I'm trying to find an algorithm to find K
disjoint, contiguous subsets of size L
of an array x
of real numbers that maximize the sum of the elements.
Spelling out the details, X is a set of N positive real numbers:
X={x[1],x[2],...x[N]} where x[j]>=0 for all j=1,...,N.
A contiguous subset of length L called S[i]
is defined as L consecutive members of X starting at position n[i]
and ending at position n[i]+L-1
:
S[i] = {x[j] | j=n[i],n[i]+1,...,n[i]+L-1} = {x[n[i]],x[n[i]+1],...,x[n[i]+L-1]}.
Two of such subsets S[i]
and S[j]
are called pairwise disjoint (non-overlapping) if |n[i]-n[j]|>=L
. In other words, they don't contain any identical members of X.

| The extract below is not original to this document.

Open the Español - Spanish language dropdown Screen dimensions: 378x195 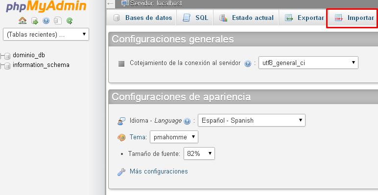click(252, 120)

Define the summation of the members of each subset:
SUM[i] = x[n[i]]+x[n[i]+1]+...+x[n[i]+L-1];
The goal is find K contiguous and disjoint(non-overlapping) subsets S[1],S[2],...,S[K]
of length L such that SUM[1]+SUM[2]+...+SUM[K]
is maximized.
This is solved by dynamic programming. Let M[i]

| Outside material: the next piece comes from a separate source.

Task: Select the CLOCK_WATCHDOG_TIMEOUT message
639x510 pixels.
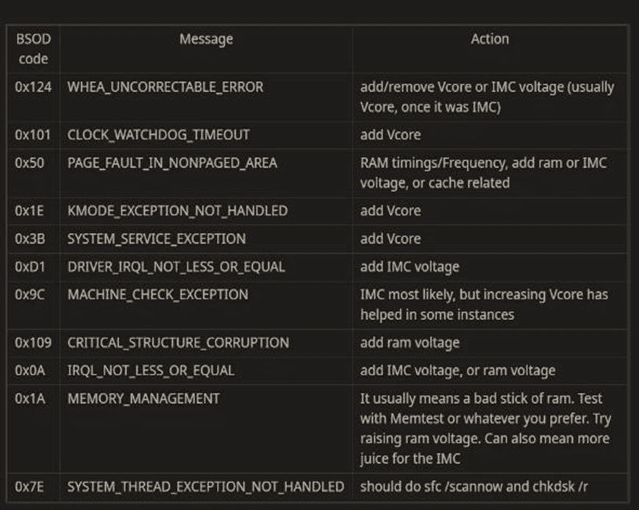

be the best solution only for the first i
elements of x
. Then:
M[i] = 0 for i < L
M[i] = max(M[i-1], M[i-L] + sum(x[i-L+1] + x[i-L+2] + ... + x[i]))
The solution to your problem is M[N]
.
When you code it, you can incrementally compute the sum (or simply pre-compute all the sums) leading to an O(N
) solution in both space and time.
If you have to find exactly K
subsets, you can extend this, by defining M[i, k]
to be the optimal solution with k
subsets on the first i
elements. Then:
M[i, k] = 0 for i < k * L or k = 0.
M[i, k] = max(M[i-1, k], M[i-L, k-1] + sum(x[i-L+1] + ... + x[i])
The solution to your problem is M[N, K]
.
This is a 2d dynamic programming solution, and has time and space complexity of O(NK
) (assuming you use the same trick as above for avoiding re-computing the sum).